Le tractus gastro-intestinal compte son propre système nerveux, le SNE, qui s’occupe normalement d’assurer le correct fonctionnement des intestins en faisant circuler les aliments au bon endroit au bon moment. Les auteurs du bilan mettent en avant des indices des « effets électriques » du microbiote sur certaines cellules qui transmettant d’impulsions du SNE. Ces neurones ont induit, dans des souris libres de germes, la diminution des niveaux d’excitabilité, qui augmentaient à nouveau dès qu’un microbiote sain était implanté chez les rongeurs.

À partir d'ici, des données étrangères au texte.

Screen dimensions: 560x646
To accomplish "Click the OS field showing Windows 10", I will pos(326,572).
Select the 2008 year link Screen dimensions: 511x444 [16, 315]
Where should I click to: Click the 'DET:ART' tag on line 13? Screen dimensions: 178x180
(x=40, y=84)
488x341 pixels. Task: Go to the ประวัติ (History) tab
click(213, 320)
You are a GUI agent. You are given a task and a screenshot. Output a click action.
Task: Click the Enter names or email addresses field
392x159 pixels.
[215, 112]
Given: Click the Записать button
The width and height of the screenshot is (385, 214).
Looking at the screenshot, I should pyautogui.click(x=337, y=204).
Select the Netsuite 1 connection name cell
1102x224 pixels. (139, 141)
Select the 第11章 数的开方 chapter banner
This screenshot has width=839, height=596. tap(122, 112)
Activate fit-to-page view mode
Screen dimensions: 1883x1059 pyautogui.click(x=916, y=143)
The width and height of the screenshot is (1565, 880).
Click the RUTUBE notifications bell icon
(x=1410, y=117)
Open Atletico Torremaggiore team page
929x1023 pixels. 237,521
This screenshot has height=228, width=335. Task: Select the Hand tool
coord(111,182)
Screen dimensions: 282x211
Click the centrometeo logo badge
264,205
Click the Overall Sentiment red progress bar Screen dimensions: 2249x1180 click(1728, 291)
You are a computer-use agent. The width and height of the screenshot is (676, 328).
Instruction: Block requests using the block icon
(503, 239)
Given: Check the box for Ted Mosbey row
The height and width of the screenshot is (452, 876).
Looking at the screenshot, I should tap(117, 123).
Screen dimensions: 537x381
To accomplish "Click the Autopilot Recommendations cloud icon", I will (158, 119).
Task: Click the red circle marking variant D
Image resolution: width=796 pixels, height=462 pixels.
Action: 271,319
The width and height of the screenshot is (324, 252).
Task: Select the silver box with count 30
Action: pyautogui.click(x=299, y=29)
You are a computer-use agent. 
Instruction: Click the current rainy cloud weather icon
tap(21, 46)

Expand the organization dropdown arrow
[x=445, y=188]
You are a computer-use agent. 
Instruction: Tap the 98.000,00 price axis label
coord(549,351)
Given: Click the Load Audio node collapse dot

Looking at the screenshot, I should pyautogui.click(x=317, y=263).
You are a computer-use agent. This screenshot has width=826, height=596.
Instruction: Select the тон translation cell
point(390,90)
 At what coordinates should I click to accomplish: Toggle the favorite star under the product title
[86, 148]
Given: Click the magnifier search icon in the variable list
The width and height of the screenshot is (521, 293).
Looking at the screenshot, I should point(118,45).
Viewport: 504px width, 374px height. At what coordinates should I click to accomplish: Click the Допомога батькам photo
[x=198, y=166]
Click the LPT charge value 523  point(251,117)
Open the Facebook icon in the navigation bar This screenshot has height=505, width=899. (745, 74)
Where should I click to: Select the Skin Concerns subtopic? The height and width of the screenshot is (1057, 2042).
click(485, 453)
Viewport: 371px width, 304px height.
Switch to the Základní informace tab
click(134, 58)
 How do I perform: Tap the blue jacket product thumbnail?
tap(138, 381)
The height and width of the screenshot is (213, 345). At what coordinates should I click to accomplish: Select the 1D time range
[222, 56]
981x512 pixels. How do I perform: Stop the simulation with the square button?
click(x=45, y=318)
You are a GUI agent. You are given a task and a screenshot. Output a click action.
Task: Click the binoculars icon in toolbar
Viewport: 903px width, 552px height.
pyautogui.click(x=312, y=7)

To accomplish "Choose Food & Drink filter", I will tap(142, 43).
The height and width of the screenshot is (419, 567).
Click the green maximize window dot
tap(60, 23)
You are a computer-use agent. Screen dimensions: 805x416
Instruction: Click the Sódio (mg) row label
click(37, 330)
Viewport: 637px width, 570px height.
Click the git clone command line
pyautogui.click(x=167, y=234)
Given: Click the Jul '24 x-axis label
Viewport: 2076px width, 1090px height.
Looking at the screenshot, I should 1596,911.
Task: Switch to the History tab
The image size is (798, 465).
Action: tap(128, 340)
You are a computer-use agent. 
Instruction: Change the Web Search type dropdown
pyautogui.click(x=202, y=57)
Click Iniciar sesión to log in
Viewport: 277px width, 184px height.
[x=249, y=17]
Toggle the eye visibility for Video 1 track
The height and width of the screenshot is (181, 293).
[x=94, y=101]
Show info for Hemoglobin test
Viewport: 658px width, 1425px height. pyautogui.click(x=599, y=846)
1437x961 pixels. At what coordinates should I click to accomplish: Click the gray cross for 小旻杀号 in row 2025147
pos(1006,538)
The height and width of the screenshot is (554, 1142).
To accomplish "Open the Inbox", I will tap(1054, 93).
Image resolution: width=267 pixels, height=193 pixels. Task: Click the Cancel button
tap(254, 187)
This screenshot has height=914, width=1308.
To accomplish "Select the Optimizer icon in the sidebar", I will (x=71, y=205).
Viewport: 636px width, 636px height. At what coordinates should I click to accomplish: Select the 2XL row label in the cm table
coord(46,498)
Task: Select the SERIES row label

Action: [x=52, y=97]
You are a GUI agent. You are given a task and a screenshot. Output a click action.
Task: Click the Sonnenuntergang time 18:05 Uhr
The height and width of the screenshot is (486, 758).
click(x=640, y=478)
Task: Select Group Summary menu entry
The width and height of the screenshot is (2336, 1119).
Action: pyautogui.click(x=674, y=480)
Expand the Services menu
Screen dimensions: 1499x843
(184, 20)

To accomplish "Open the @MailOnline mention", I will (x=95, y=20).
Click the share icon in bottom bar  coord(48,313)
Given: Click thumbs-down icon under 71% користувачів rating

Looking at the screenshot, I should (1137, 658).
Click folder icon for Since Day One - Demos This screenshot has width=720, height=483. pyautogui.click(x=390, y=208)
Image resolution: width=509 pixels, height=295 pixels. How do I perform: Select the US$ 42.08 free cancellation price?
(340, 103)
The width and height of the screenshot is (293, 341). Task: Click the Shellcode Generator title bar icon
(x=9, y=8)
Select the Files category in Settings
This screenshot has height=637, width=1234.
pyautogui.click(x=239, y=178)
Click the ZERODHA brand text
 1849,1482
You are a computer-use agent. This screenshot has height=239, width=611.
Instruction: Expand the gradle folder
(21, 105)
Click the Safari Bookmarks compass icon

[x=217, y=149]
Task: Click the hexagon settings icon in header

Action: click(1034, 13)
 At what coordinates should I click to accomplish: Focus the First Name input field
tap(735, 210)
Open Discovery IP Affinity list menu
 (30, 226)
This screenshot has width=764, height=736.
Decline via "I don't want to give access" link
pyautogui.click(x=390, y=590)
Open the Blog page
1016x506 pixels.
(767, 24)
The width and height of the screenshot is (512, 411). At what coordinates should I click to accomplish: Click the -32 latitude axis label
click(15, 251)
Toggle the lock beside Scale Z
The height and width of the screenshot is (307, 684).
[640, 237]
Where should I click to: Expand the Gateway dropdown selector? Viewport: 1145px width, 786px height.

De plus, l’administration de Lactobacillus reuteri à des rongeurs a augmenté le potentiel de lancer des signaux de ce type de neurones. Il est même possible que des types différents de bactéries influencent les neurones SNE de manière différente, certaines tendant à accentuer les réponses et d’autres à les mitiger.

L’autre acteur principal de la communication entre le cerveau et l’intestin est le nerf vague, le dixième des douze nerfs crâniens qui connecte le cerveau et la moelle épinière. Les messages semblent voyager dans les deux sens par le truchement du nerf vague. Dans l’une des expériences évoquées, l’administration de Lactobacillus rhamnosus à des souris avait conduit à une diminution des symptômes liés à l’anxiété et la dépression, ce qui ne s’est pas produit chez les souris qui avaient subi une extirpation chirurgicale partiale  du nerf vague.

La communication entre le microbiote et le SNE influence le nerf vague. Certaines hormones intestinales et des peptides pourraient aussi inciter le nerf vague à interagir avec le cerveau. Par ailleurs, de nombreuses autres voies sont en ce moment à l’étude, y compris le système neuroendocrinien (les cellules qui produisent et libèrent des hormones) et le système immunitaire.

Si les messages font constamment l’aller-retour entre l’intestin et le cerveau, pourrions-nous modifier ces messages en altérant le microbiote ? Serions-nous alors en mesure de trouver de nouveaux traitements pour les troubles liés au cerveau ?

Selon les auteurs, il existe peu de littérature sur la façon dont les agents modulateurs du microbiote pourraient affecter le cerveau dans les populations cliniques. Certaines études ont toutefois prouvé que des probiotiques et des prébiotiques peuvent atténuer les symptômes de dépression et d’anxiété pour certains groupes. L’une des études compilées a constaté que le probiotique Lactobacillus Casei Shirota réduisait l’anxiété chez les patients atteints du syndrome de fatigue chronique. Une autre a observé qu’un prébiotique diminuait les niveaux d’anxiété au sein d’un sous-groupe de patients atteints de SII. Des probiotiques se sont aussi avérés utiles pour améliorer les résultats cliniques de l’encéphalopathie porto-systémique, un syndrome neuropsychiatrique associé à des dysfonctions hépatiques et digestives. Dans les modèles animaux, les probiotiques, prébiotiques, antibiotiques et transplantations de microbiote fécal se sont tous avérés efficaces pour altérer le microbiote intestinal et la manière dont il communique avec le cerveau. D’autres nombreuses études demeurent néanmoins nécessaires à ce jour.

L’intestin et le cerveau s’envoient sans aucun doute des signaux entre eux. Les scientifiques doivent désormais s’atteler à la tâche d’approfondir le sujet des actions moléculaires permettant cette communication, contribuant ainsi à la compréhension de l’importance de l’axe intestin-cerveau dans la santé humaine.